The Foolproof Way to Brown Butter (That Doesn’t Require a Stovetop)
It’s just a stone-cold fact that brown butter makes baked goods and savory treats taste better. Whether it’s something sweet (sugar cookies, blondies, cake or cobbler) or savory (vinaigrette, pasta or Brussels sprouts), brown butter works some serious magic, flavor-wise. It has a depth and intensity that melted butter lacks, and tastes both a little nutty and a little toasty.
It is not always an ingredient that people can identify, as in “Oh gosh, this cake is so good, you must have browned the butter.” Instead, it solicits more of a “Oh man, I can’t quite put my finger on it, but this is so delicious” kind of reaction. It leaves folks deeply satiated, but not 100% sure what just hit them (my above-mentioned blondies are a case in point).
Brown butter is not hard to make on the stovetop, but it can be slightly annoying. For instance, for optimum stovetop brown buttering, your butter should be uniformly cubed (so it browns evenly); the temperature of the burner must be just right, ensuring the butter melts and browns relatively quickly (so that you’re not tied to your stove all afternoon), without overcooking. Most vexing? You need to be vigilant when browning butter, watching it and stirring it or swirling the pan periodically in order to remove it from the heat when it reaches its optimum color and smell and before it goes from that to burnt (which happens in a heartbeat).
But what if I told you that you could avoid all of the above fussiness by making brown butter in your microwave? Not only does doing so free up stovetop space and avoid kitchen counter splatters, but it’s dead simple and foolproof, to boot.

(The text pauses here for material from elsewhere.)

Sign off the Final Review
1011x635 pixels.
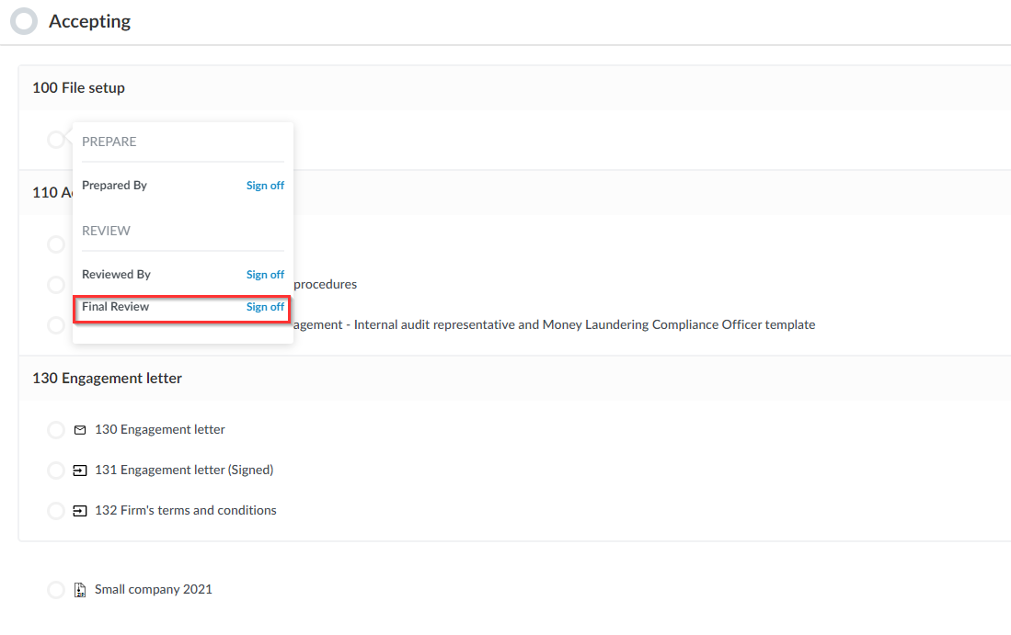coord(265,307)
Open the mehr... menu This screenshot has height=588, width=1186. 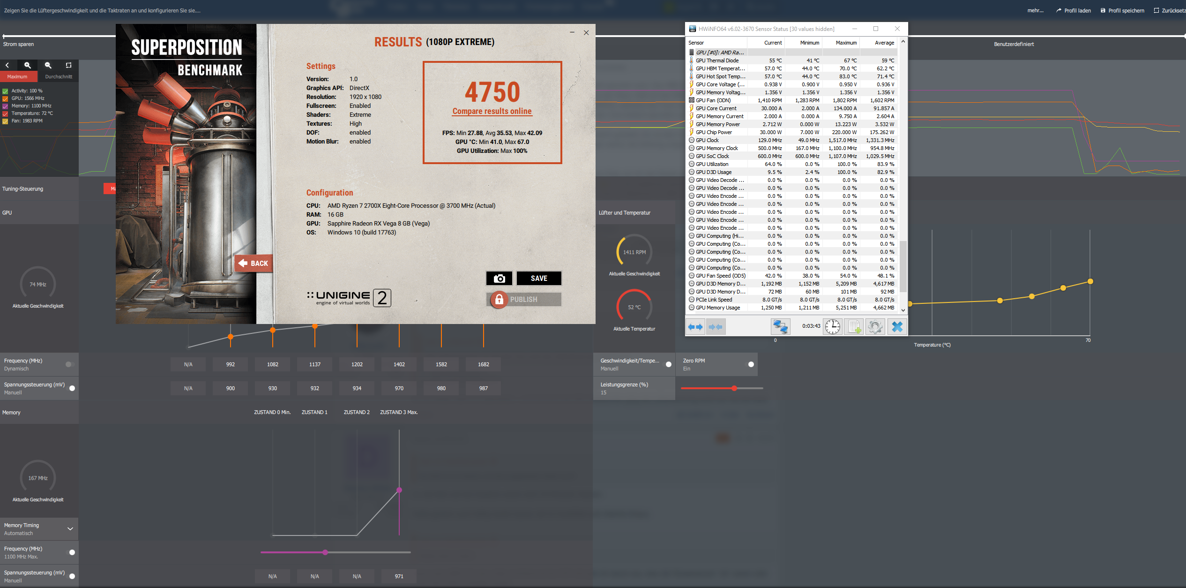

Kind of a game-changer, no?
How to Brown Butter in the Microwave
In short, butter, roughly cut, is transferred to a microwave-safe bowl with a cover and microwaved on high for about 10 minutes if you’re browning a cup of butter (less time if you’re browning less). If your butter is not browned to your liking when the time is up (nutty smell, browned bits, a deep amber color), no biggie: Just stick it back in the microwave for a minute or two, or more. I have never burned my brown butter in the many years of microwaving it, so there’s that, too.
The most important thing to note is that making brown butter this way is a 100% hands-off experience — almost no “active” time, as they say, required. And if you’re lucky, you can reuse the bowl that you browned the butter in when you assemble your recipe — perhaps leading to the coveted one-bowl baking situation!
Browning butter on the stovetop is not the thorniest of kitchen tasks, I get it, but it is just this side of tricky — and making it in the microwave is nothing if not easy-peasy. Give it a try (and whip up some blondies while you’re at it!). Not only will you taste the difference, but you’ll also know exactly how the difference came to be — even if no one else does.